The statewide marijuana policy arena is vast and composed of stakeholders from all walks of life, from career politicians to small-time local farmers. Part of my job is to act as a clearinghouse for all of these individuals, regardless of background. I coordinate policy changes among the many large state agencies with a piece of cannabis regulation. Because this is such a new field, I communicate often with Governor Brown to make certain she is properly apprised of any new developments. Suffice it to say, it is a very busy job!
What do you enjoy most about your work?
I love traveling the state to speak with Oregonians working on the ground floor of this new market. I think that state regulators oftentimes have a tendency to work in a vacuum. It is my opinion that the best policies are crafted with input from those who will be affected by them the most. I have learned so much from speaking to medical growers, patients, and dispensaries, as well as larger and extremely professional recreational marijuana grow operations and storefronts. The level of innovation is stunning.
What are the biggest challenges you face?
The continuing federal prohibition on marijuana complicates regulation of cannabis, everywhere from banking issues to lab testing and accreditation. Normally federal government agencies such as the Environmental Protection Agency and the Food and Drug Administration set the standards for things such as pesticides testing and food adulteration. In the absence of this guidance, Oregon has convened experts in the field to create our own framework. While that can be a daunting challenge, it is also incredibly exciting and rewarding. I wouldn’t trade it.
Was there a professor who was particularly influential?
I have to pick two: [Professor of Economics and Public Policy, Emeritus] Andrew J. Gold and [Professor of Music, Emeritus] Douglas Johnson. Professor Gold pushed me academically to achieve what I didn’t previously think possible.
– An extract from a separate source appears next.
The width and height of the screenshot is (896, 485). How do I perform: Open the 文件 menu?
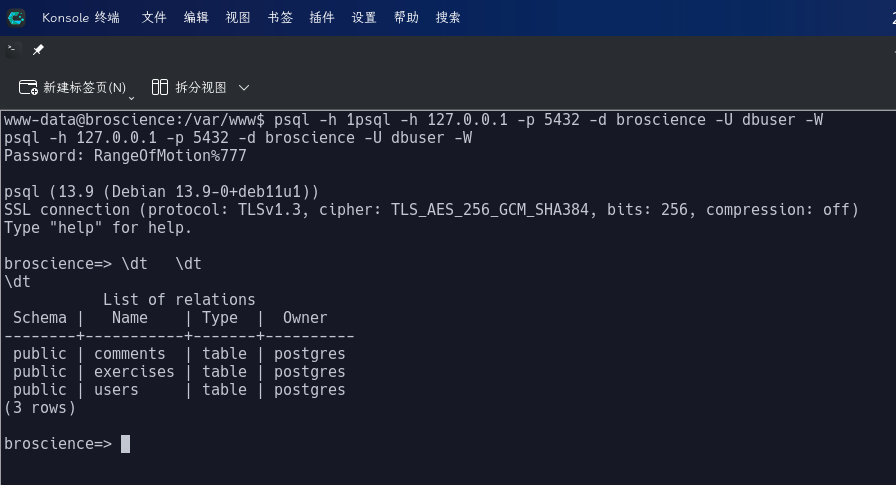pyautogui.click(x=154, y=18)
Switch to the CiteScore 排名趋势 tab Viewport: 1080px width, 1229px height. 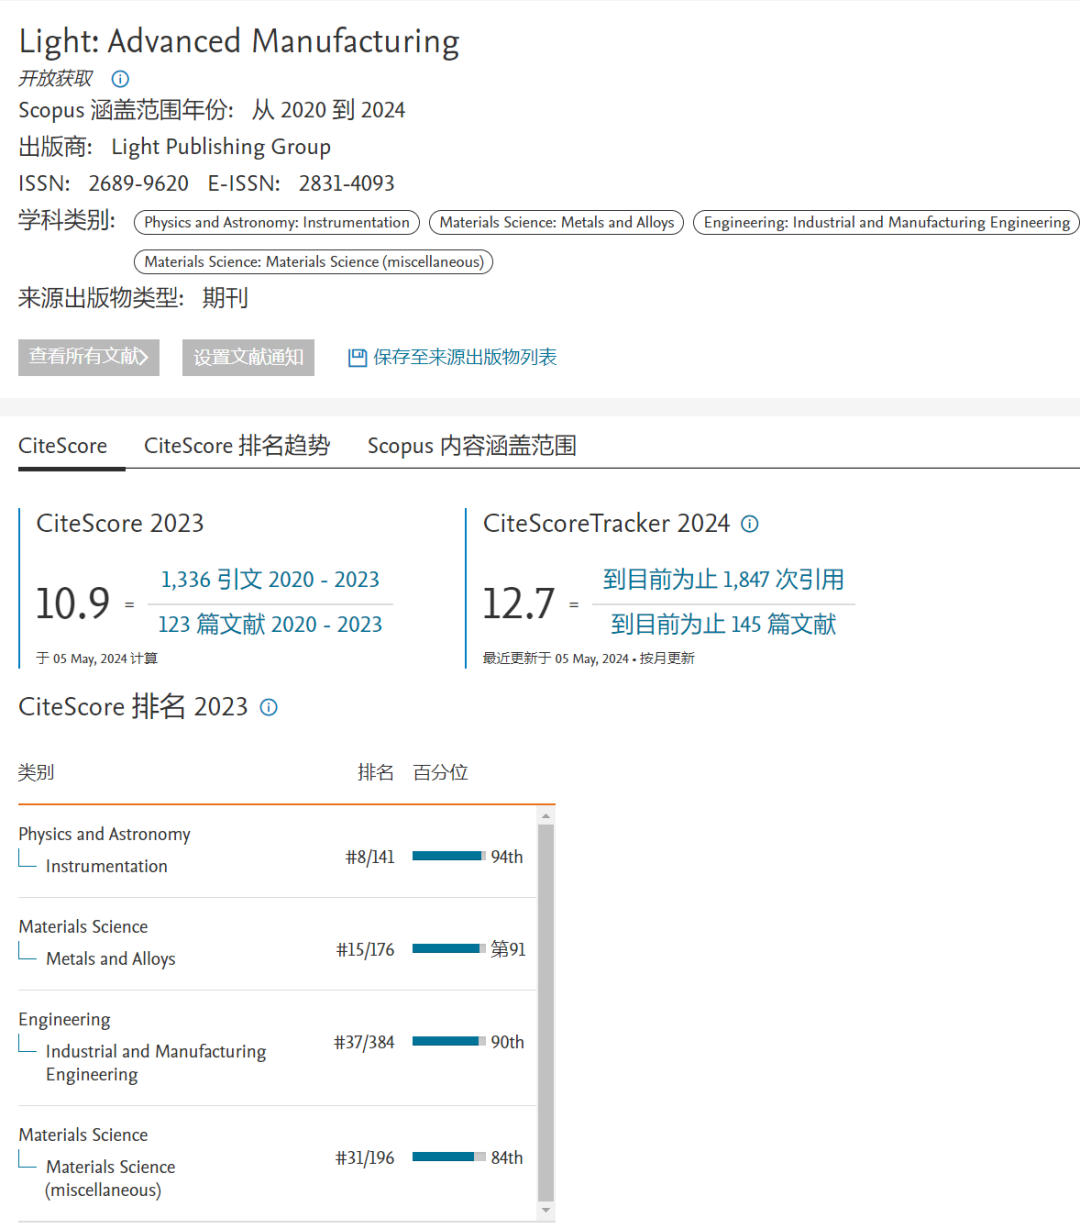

I have been a guitar player since a very young age, and, before Professor Johnson, I used to lament my lack of massive Jimmy-Hendrix-sized hands. He introduced me to Django Reinhardt, a guitar player who basically invented lead guitar and did so with a mangled fretboard hand and two fingers. There were no excuses after that!
What was the most memorable course you took at Trinity?
Probably “Law & Economics” with Professor Gold. The first exposure I had to Professor Gold was an intro economics course my first year. He scared the pants off me the first day, and I dropped the class because I didn’t think I was up to the challenge. In my senior year, I was the polar opposite — I purposely sought out those classes that challenged me the most. My father is a lawyer, and, although I swore I would never follow in his footsteps, Professor Gold’s course piqued my intellectual curiosity in a way that could not be ignored. When I was considering advanced degree options in the years after graduation, I reached out to Professor Gold to solicit advice. I certainly credit his wisdom in my decision to apply to law school.